Rozgrywający Asseco Resovii Rzeszów nie ukrywa, że w sezonie reprezentacyjnym nie grał tyle, ile by chciał. - Igrzyska były dla mnie niestety wycieczką - stwierdził Fabian Drzyzga.

Ola Piskorska
Ola Piskorska

W tym sezonie w reprezentacji Polski od początku Fabian Drzyzga pełnił rolę zawodnika rezerwowego i wchodził głównie na zmiany.

- Zdecydowanie byłem drugim rozgrywającym. Nie zagrałem żadnego spotkania, no może jedno czy dwa, i tak naprawdę ten sezon reprezentacyjny był dla mnie stracony. Tak samo te wszystkie turnieje. W Lidze Światowej też nie grałem, a igrzyska były dla mnie niestety wycieczką - nie ukrywał siatkarz w rozmowie z "Przeglądem Sportowym".

Po nieudanym turnieju olimpijskim zawodnik wziął ślub i dostał od trenera Andrzeja Kowala aż 20 dni wolnego na odpoczynek i regenerację. W drugim tygodniu września pojawił się na parkiecie Asseco Resovii Rzeszów i od razu w roli pierwszego rozgrywającego. Jednak sam Drzyzga zastrzega, że nic nie jest dane na stałe.
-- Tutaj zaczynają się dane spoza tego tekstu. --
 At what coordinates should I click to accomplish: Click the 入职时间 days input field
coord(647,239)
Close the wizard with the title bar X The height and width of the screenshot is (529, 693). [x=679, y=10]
- Kto będzie w wyjściowym składzie to życie pokaże. Na pewno jest u nas rywalizacja, a nie z góry ustalona szóstka - oświadczył.

ZOBACZ WIDEO: Paraolimpijski serwis techniczny. Tu naprawią każdy wózek i protezę (źródło TVP)

Wicemistrzowie Polski będą w tym sezonie jak zwykle walczyć o trofea na trzech frontach i mają bardzo wysokie aspiracje.

- Resovia zawsze gra o najwyższe cele. Chcemy wygrać wszystko, ale my na ten moment skupiamy się na każdym kolejnym meczu, żeby go wygrywać, dobrze trenować, zgrywać się jak najszybciej, a nie wybiegać w przyszłość i myśleć o tym, co będzie w kwietniu czy w maju. Każdy mecz po kolei jest najważniejszy i to na pewno przyniesie dobre efekty - powiedział Drzyzga.